Late Twentieth-Century Medea Figures and Feminism
Claire E. Scott
«Murderous Mothers is both an homage to and a critical reflection on the multiple Medea figures that populate late twentieth-century German literature. Claire Scott artfully demonstrates how feminist politics and women’s issues – from abstract questions about the power of women’s bodies and voices, to concrete matters like abortion and sexual violence – speak through this ancient myth, transforming it into something vital and urgent. Scott’s own voice is crystal clear throughout, which allows the layers of productive critique to shine through. With its sophisticated literary analyses, its deep engagement with feminist and postcolonial theory, and its lucid and accessible style, Murderous Mothers will interest and provoke a range of readers and critics.» (Kata Gellen, Duke University)

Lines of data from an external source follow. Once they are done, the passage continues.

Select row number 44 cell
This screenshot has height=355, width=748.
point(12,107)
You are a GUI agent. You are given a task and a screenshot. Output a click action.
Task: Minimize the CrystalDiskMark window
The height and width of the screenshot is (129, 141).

«Murderous Mothers explores the ambiguities of literary Medea adaptations in beautifully written, engaging prose. For anyone interested in the aesthetics and politics of contemporary literature, this book offers brilliant examples of how literary adaptations of classical myths can contribute to contemporary political discourses on motherhood, reproductive rights, gender, and rage.» (Maria Stehle, University of Tennessee, Knoxville)
This book explores German-language Medea adaptations from the late twentieth century and their relationship to feminist theory and politics. Close readings of novels and plays by Ursula Haas, Christa Wolf, Dagmar Nick, Dea Loher, and Elfriede Jelinek reveal the promise and the pitfalls of using gendered depictions of violence to process inequity and oppression. The figure of Medea has been called many things: a witch, a barbarian, a monster, a goddess, a feminist heroine, a healer, and, finally, a murderous mother. This book considers Medea in all her complexity, thereby reframing our understanding of identity as it relates to feminism and to mythological storytelling.
This book project was the Joint Winner of the 2020 Peter Lang Young Scholars Competition for German Studies in America.